Auch bei den Führungskräften könnte es zu Engpässen geben, denn auch in diesem Bereich konnten keine Lehrgänge angeboten werden. Und weil laut Markus Rebholz ohnehin immer nur wenig Plätze an der Landesfeuerwehrschule zur Verfügung stehen, könnte die Corona-Krise auch dann noch zu Verzögerungen führen, wenn wieder Schulungen stattfinden dürfen. Denn dann sind erst einmal die Feuerwehrleute dran, die schon 2020 hätten ausgebildet werden sollen, alle anderen müssen warten und blockieren, sobald sie an der Reihe sind, wiederum die Plätze für den nächsten Jahrgang.
Aber auch für Feuerwehrleute, die bereits ausgebildet sind, ist Corona ein Problem: So müssen die Atemschutzgeräteträger laut Uwe Hartmann jährliche Übungen absolvieren. Dafür müssen sie sich auf eine Atemschutzstrecke in Schaffhausen begeben – weil aber die Grenzen in der entsprechenden Zeit geschlossen waren, war das im vergangenen Jahr nicht möglich.
Übungen finden online statt
Immerhin: Im Gegensatz zur Jugendfeuerwehr konnten die Einsatzkräfte im Laufe des vergangenen zumindest hin und wieder Übungen abhalten – wenn auch in anderer Form als sonst, nämlich in kleinen Gruppen. Und darüber sei man froh gewesen, betont Markus Rebholz. „Die Feuerwehr lebt davon, dass man die Handgriffe übt.“ Seit Dezember werden die Übungen aber wieder online durchgeführt und dort lasse sich eigentlich nur die Theorie durchgehen.
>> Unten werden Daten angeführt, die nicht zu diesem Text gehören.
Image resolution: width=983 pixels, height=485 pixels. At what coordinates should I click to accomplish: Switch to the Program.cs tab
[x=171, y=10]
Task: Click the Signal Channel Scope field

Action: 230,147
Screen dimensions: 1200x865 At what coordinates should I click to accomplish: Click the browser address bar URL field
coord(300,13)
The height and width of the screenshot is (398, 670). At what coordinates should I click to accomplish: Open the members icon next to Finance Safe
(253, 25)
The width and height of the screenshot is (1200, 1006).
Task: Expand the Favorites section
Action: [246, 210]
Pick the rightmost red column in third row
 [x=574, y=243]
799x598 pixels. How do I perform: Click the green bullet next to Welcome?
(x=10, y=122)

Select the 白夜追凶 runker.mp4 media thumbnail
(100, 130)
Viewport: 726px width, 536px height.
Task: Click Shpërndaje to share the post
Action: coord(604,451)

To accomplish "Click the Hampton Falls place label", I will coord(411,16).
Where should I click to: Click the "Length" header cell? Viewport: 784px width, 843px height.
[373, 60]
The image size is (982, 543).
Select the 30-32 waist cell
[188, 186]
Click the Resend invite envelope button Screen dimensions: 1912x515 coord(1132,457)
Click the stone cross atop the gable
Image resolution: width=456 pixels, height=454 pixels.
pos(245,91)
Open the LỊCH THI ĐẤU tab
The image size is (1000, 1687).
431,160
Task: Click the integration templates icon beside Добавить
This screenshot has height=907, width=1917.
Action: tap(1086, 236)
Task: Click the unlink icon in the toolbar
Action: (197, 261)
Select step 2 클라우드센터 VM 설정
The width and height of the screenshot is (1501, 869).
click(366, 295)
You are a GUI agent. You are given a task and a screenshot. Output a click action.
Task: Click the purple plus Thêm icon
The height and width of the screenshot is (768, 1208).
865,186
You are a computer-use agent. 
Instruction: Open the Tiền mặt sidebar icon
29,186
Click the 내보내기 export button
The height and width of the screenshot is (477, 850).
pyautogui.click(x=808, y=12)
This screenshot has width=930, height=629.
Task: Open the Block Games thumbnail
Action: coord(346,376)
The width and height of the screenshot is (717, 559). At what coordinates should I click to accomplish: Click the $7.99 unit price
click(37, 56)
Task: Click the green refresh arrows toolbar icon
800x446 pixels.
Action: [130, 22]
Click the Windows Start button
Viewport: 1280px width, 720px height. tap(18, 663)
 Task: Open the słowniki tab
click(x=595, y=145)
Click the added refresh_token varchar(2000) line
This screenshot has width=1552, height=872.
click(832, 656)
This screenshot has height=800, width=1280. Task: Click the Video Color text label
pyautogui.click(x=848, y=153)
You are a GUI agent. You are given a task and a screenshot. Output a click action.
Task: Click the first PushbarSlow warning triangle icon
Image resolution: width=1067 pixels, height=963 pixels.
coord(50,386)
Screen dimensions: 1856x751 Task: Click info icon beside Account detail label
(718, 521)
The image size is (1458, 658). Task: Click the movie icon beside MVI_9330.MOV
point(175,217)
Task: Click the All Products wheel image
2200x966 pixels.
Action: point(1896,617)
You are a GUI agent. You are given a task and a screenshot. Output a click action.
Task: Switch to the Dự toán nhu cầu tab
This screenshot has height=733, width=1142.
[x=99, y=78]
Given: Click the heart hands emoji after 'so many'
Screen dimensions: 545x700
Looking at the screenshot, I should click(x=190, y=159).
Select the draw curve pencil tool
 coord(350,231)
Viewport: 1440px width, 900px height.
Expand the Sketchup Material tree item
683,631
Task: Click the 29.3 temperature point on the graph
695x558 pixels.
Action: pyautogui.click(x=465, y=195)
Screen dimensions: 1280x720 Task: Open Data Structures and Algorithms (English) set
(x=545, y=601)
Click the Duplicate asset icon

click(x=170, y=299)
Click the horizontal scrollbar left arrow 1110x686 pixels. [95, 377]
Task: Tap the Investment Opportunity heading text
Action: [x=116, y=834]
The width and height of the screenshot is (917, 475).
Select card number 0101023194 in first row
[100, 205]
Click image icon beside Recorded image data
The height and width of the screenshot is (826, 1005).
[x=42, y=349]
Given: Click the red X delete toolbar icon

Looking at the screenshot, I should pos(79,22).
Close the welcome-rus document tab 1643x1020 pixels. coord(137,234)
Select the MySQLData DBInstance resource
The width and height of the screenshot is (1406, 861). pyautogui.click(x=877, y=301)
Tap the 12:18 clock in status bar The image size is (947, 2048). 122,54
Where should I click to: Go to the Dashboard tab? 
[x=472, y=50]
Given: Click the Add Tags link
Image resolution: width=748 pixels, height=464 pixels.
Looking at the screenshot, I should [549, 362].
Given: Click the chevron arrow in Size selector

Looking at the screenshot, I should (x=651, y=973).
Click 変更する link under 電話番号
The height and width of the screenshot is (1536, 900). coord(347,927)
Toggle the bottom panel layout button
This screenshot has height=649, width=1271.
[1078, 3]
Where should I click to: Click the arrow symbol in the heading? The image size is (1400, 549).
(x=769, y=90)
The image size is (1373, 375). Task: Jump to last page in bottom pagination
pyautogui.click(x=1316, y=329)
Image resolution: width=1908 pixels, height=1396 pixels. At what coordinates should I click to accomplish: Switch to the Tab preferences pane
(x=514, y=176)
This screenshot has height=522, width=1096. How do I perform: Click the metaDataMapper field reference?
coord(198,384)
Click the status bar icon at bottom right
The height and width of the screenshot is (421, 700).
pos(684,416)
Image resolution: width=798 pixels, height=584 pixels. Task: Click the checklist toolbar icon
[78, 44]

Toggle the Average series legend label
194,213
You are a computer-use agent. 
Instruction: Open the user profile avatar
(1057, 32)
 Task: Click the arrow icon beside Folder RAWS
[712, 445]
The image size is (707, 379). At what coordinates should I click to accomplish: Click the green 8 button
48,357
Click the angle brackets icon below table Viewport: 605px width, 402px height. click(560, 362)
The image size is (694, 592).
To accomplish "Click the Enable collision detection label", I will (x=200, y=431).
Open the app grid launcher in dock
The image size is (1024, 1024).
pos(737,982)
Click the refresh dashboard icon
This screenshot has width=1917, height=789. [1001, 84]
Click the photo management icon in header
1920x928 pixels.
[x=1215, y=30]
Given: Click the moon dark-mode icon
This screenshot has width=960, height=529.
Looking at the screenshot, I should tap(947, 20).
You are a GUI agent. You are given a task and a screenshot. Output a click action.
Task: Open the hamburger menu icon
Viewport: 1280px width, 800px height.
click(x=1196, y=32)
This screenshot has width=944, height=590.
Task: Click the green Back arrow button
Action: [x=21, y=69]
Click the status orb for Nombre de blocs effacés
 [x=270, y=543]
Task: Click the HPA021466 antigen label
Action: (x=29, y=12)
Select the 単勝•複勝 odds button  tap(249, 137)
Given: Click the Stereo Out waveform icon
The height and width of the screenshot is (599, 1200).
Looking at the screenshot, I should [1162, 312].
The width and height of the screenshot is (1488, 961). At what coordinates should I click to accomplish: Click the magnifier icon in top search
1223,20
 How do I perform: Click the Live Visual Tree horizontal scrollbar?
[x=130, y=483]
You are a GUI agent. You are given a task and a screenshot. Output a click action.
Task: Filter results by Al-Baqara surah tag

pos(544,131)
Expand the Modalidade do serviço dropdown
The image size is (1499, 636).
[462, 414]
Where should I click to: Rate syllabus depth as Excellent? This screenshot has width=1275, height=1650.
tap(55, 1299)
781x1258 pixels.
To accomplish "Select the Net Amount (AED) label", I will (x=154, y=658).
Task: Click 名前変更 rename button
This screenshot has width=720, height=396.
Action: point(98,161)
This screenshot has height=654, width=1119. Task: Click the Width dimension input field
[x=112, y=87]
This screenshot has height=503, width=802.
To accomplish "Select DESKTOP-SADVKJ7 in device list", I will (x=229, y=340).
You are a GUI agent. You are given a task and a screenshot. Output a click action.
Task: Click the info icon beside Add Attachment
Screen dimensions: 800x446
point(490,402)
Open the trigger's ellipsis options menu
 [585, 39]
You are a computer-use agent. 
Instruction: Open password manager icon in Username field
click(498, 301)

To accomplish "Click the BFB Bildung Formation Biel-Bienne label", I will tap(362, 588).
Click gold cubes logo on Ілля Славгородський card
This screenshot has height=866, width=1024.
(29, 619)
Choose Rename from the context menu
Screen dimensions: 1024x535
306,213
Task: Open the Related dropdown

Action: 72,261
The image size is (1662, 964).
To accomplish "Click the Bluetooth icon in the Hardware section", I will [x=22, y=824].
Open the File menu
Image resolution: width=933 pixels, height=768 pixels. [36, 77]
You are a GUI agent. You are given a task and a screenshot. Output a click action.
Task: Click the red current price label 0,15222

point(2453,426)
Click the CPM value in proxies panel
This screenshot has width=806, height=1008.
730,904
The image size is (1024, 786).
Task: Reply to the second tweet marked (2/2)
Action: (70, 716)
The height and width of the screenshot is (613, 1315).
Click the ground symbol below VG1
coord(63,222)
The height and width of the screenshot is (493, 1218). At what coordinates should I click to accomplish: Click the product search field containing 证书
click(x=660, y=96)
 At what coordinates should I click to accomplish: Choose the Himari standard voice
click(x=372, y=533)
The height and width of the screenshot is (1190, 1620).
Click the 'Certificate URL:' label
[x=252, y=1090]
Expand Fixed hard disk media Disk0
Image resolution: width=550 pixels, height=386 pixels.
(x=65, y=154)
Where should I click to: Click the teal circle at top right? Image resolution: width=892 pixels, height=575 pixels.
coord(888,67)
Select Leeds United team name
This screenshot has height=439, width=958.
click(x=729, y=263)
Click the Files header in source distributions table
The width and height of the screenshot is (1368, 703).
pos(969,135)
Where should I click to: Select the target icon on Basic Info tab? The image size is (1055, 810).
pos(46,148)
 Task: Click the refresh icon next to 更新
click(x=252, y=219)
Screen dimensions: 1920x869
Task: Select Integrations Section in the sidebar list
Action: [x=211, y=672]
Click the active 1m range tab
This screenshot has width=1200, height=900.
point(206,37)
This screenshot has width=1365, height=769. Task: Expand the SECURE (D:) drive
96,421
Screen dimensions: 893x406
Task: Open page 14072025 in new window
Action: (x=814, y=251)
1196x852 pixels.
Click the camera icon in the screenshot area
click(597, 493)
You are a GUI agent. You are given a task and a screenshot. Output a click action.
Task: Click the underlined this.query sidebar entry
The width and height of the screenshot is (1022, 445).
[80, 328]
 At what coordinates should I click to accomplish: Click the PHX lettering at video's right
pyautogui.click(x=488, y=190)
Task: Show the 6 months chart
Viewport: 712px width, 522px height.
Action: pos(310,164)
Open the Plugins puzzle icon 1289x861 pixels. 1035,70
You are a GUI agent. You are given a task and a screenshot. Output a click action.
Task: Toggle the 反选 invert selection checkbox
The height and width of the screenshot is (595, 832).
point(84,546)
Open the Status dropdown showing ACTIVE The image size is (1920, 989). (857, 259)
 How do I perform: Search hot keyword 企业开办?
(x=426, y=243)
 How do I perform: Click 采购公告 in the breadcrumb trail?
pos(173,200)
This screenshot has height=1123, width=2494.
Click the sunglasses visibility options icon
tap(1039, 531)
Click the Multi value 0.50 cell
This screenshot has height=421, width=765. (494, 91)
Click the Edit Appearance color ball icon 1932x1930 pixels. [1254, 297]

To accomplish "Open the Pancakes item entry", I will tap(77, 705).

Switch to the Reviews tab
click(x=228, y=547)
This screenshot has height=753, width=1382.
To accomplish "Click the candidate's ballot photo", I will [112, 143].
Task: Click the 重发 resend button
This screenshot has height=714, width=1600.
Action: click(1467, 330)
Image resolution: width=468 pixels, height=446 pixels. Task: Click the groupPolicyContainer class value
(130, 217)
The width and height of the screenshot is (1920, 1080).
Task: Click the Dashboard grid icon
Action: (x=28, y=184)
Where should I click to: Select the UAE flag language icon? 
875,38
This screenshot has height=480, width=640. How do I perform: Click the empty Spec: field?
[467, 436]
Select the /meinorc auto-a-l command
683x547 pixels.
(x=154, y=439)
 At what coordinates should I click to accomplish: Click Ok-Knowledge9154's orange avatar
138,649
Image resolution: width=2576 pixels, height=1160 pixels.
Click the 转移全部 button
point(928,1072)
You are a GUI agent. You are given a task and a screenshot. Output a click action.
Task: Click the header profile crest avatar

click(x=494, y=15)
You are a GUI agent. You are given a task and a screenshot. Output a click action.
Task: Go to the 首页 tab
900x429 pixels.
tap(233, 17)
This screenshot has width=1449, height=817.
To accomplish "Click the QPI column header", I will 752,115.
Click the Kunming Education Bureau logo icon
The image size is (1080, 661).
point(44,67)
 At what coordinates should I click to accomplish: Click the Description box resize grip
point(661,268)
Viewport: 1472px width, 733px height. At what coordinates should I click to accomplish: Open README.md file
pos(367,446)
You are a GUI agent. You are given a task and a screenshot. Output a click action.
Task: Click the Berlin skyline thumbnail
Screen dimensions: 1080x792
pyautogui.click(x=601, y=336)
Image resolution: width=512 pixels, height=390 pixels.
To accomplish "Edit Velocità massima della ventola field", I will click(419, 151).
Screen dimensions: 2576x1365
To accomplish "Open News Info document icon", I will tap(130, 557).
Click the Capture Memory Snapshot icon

Die Sondergruppen, also der ABC-Zug, die Absturzsicherungsgruppe und die Führungsgruppe, könne dadurch gar keine Proben abhalten, denn ihre Aufgaben sind Tätigkeiten, die man nicht theoretisch üben kann, erklärt Rebholz.
Bei Standardeinsätzen voll einsatzfähig zu sein, sei trotz der eingeschränkten Proben aber nicht das Problem, zumindest in der Abteilung Kernstadt. Bei den Abteilungen der Ortsteile sehe das doch wieder anders aus, denn dort werden laut Markus Rebholz weniger Einsätze gefahren. „Wenn die nicht üben, wo sollen sie dann die Routine herbekommen?“, fragt er darum. Und in ungewöhnlichen Situationen, die nicht häufig vorkommen und bei denen daher keine Routine herrscht, könnten sich die fehlenden Präsenzproben auch in der Abteilung Stadt bemerkbar machen.
Es gibt auch Vorteile
Dennoch hat die Corona-Krise nicht nur negative Auswirkungen auf die Stockacher Feuerwehr. Wie Gesamtkommandant Uwe Hartmann berichtet, habe sich die Einsatzpräsenz am Tag durch das Homeoffice erhöht, zudem habe die Anzahl der Einsätze abgenommen. Zudem sei das Bewusstsein für Hygieneanforderungen, die für die Feuerwehr schon vor Corona wichtig waren, durch Corona noch weiter zugenommen.